WORK TO DO
Output every line of the records below as a JSON array of strings, one string per line, with blank lines omitted.

──────── DATA SECTION

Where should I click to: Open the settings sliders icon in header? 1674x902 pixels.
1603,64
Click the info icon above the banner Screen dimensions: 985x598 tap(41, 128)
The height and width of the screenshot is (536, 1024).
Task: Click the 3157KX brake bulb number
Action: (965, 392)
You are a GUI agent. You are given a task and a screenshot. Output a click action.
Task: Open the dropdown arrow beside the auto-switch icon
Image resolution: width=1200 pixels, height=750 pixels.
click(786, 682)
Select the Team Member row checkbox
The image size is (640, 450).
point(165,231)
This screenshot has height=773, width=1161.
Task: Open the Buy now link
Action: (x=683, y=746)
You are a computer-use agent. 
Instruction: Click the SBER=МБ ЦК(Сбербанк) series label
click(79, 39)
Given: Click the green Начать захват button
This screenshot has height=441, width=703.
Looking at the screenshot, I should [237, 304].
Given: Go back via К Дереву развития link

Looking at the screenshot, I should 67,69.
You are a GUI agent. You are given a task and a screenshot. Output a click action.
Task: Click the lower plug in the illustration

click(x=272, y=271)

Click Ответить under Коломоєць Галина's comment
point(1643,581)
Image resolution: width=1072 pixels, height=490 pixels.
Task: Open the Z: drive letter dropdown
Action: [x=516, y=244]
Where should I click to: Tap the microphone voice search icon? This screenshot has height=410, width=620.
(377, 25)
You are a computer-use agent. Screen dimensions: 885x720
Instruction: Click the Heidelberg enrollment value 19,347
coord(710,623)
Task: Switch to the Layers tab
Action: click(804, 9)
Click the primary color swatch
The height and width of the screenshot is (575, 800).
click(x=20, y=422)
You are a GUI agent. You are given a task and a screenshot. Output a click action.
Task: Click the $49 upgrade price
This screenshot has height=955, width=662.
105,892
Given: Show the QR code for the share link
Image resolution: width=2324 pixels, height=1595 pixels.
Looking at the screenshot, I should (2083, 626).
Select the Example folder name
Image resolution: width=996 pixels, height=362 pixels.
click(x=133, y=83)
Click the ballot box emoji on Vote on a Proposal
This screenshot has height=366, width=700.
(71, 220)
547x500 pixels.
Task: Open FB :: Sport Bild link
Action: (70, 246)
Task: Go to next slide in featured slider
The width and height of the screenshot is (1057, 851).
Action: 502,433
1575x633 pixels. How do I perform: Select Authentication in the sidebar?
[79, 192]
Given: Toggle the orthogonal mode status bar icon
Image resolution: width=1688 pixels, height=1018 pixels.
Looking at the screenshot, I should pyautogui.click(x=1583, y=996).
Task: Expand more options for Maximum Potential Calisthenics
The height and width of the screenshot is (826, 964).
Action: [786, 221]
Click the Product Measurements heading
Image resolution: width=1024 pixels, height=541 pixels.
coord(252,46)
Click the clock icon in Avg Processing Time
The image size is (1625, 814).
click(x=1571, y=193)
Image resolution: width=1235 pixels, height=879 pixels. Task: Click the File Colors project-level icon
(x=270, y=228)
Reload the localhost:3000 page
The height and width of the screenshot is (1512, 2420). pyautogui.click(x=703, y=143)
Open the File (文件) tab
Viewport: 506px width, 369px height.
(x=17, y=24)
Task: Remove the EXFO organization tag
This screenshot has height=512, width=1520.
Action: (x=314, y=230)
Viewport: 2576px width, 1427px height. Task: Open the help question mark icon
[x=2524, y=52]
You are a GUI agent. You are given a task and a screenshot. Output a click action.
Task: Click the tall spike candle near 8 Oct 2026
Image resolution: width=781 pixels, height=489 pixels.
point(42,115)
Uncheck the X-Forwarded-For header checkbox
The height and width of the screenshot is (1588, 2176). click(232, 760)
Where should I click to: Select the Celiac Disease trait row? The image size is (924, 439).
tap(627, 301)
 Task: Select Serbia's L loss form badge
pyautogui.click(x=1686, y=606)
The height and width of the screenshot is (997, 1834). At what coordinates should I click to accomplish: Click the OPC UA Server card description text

────────────────

TASK RESULT
[
  "Where should I click to: Open the settings sliders icon in header? 1674x902 pixels.",
  "1603,64",
  "Click the info icon above the banner Screen dimensions: 985x598 tap(41, 128)",
  "The height and width of the screenshot is (536, 1024).",
  "Task: Click the 3157KX brake bulb number",
  "Action: (965, 392)",
  "You are a GUI agent. You are given a task and a screenshot. Output a click action.",
  "Task: Open the dropdown arrow beside the auto-switch icon",
  "Image resolution: width=1200 pixels, height=750 pixels.",
  "click(786, 682)",
  "Select the Team Member row checkbox",
  "The image size is (640, 450).",
  "point(165,231)",
  "This screenshot has height=773, width=1161.",
  "Task: Open the Buy now link",
  "Action: (x=683, y=746)",
  "You are a computer-use agent. ",
  "Instruction: Click the SBER=МБ ЦК(Сбербанк) series label",
  "click(79, 39)",
  "Given: Click the green Начать захват button",
  "This screenshot has height=441, width=703.",
  "Looking at the screenshot, I should [237, 304].",
  "Given: Go back via К Дереву развития link",
  "Looking at the screenshot, I should 67,69.",
  "You are a GUI agent. You are given a task and a screenshot. Output a click action.",
  "Task: Click the lower plug in the illustration",
  "click(x=272, y=271)",
  "Click Ответить under Коломоєць Галина's comment",
  "point(1643,581)",
  "Image resolution: width=1072 pixels, height=490 pixels.",
  "Task: Open the Z: drive letter dropdown",
  "Action: [x=516, y=244]",
  "Where should I click to: Tap the microphone voice search icon? This screenshot has height=410, width=620.",
  "(377, 25)",
  "You are a computer-use agent. Screen dimensions: 885x720",
  "Instruction: Click the Heidelberg enrollment value 19,347",
  "coord(710,623)",
  "Task: Switch to the Layers tab",
  "Action: click(804, 9)",
  "Click the primary color swatch",
  "The height and width of the screenshot is (575, 800).",
  "click(x=20, y=422)",
  "You are a GUI agent. You are given a task and a screenshot. Output a click action.",
  "Task: Click the $49 upgrade price",
  "This screenshot has height=955, width=662.",
  "105,892",
  "Given: Show the QR code for the share link",
  "Image resolution: width=2324 pixels, height=1595 pixels.",
  "Looking at the screenshot, I should (2083, 626).",
  "Select the Example folder name",
  "Image resolution: width=996 pixels, height=362 pixels.",
  "click(x=133, y=83)",
  "Click the ballot box emoji on Vote on a Proposal",
  "This screenshot has height=366, width=700.",
  "(71, 220)",
  "547x500 pixels.",
  "Task: Open FB :: Sport Bild link",
  "Action: (70, 246)",
  "Task: Go to next slide in featured slider",
  "The width and height of the screenshot is (1057, 851).",
  "Action: 502,433",
  "1575x633 pixels. How do I perform: Select Authentication in the sidebar?",
  "[79, 192]",
  "Given: Toggle the orthogonal mode status bar icon",
  "Image resolution: width=1688 pixels, height=1018 pixels.",
  "Looking at the screenshot, I should pyautogui.click(x=1583, y=996).",
  "Task: Expand more options for Maximum Potential Calisthenics",
  "The height and width of the screenshot is (826, 964).",
  "Action: [786, 221]",
  "Click the Product Measurements heading",
  "Image resolution: width=1024 pixels, height=541 pixels.",
  "coord(252,46)",
  "Click the clock icon in Avg Processing Time",
  "The image size is (1625, 814).",
  "click(x=1571, y=193)",
  "Image resolution: width=1235 pixels, height=879 pixels. Task: Click the File Colors project-level icon",
  "(x=270, y=228)",
  "Reload the localhost:3000 page",
  "The height and width of the screenshot is (1512, 2420). pyautogui.click(x=703, y=143)",
  "Open the File (文件) tab",
  "Viewport: 506px width, 369px height.",
  "(x=17, y=24)",
  "Task: Remove the EXFO organization tag",
  "This screenshot has height=512, width=1520.",
  "Action: (x=314, y=230)",
  "Viewport: 2576px width, 1427px height. Task: Open the help question mark icon",
  "[x=2524, y=52]",
  "You are a GUI agent. You are given a task and a screenshot. Output a click action.",
  "Task: Click the tall spike candle near 8 Oct 2026",
  "Image resolution: width=781 pixels, height=489 pixels.",
  "point(42,115)",
  "Uncheck the X-Forwarded-For header checkbox",
  "The height and width of the screenshot is (1588, 2176). click(232, 760)",
  "Where should I click to: Select the Celiac Disease trait row? The image size is (924, 439).",
  "tap(627, 301)",
  " Task: Select Serbia's L loss form badge",
  "pyautogui.click(x=1686, y=606)",
  "The height and width of the screenshot is (997, 1834). At what coordinates should I click to accomplish: Click the OPC UA Server card description text"
]